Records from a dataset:

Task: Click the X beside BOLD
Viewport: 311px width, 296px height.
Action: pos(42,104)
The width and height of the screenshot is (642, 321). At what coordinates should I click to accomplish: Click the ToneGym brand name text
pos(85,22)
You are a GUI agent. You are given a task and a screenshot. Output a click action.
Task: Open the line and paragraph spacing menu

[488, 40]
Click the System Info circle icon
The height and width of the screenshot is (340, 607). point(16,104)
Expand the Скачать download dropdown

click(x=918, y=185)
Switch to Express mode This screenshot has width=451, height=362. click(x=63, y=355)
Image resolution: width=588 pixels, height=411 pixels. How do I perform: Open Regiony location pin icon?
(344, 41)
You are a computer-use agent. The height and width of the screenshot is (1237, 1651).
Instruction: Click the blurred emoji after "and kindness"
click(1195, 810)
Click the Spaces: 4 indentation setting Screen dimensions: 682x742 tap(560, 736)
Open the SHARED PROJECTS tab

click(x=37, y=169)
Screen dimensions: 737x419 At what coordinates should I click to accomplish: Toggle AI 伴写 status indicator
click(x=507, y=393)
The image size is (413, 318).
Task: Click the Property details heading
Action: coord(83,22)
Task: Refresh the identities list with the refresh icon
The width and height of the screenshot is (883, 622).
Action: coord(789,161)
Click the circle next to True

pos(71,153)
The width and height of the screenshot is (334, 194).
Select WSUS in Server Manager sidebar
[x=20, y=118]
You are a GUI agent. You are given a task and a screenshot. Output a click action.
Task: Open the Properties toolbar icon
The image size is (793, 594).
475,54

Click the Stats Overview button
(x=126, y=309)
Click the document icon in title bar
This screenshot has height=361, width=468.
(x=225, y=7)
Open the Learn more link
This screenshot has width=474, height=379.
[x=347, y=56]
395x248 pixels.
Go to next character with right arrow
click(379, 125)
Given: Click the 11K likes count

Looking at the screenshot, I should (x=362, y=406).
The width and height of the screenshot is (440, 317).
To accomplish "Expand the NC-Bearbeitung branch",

▶ _YOUR GOAL_: Write out only what runs from the line holding "Open the Learn more link" through the last line of the records, exactly as shown.

▶ _OUTPUT FOR THIS EXERCISE_:
Open the Learn more link
This screenshot has width=474, height=379.
[x=347, y=56]
395x248 pixels.
Go to next character with right arrow
click(379, 125)
Given: Click the 11K likes count

Looking at the screenshot, I should (x=362, y=406).
The width and height of the screenshot is (440, 317).
To accomplish "Expand the NC-Bearbeitung branch",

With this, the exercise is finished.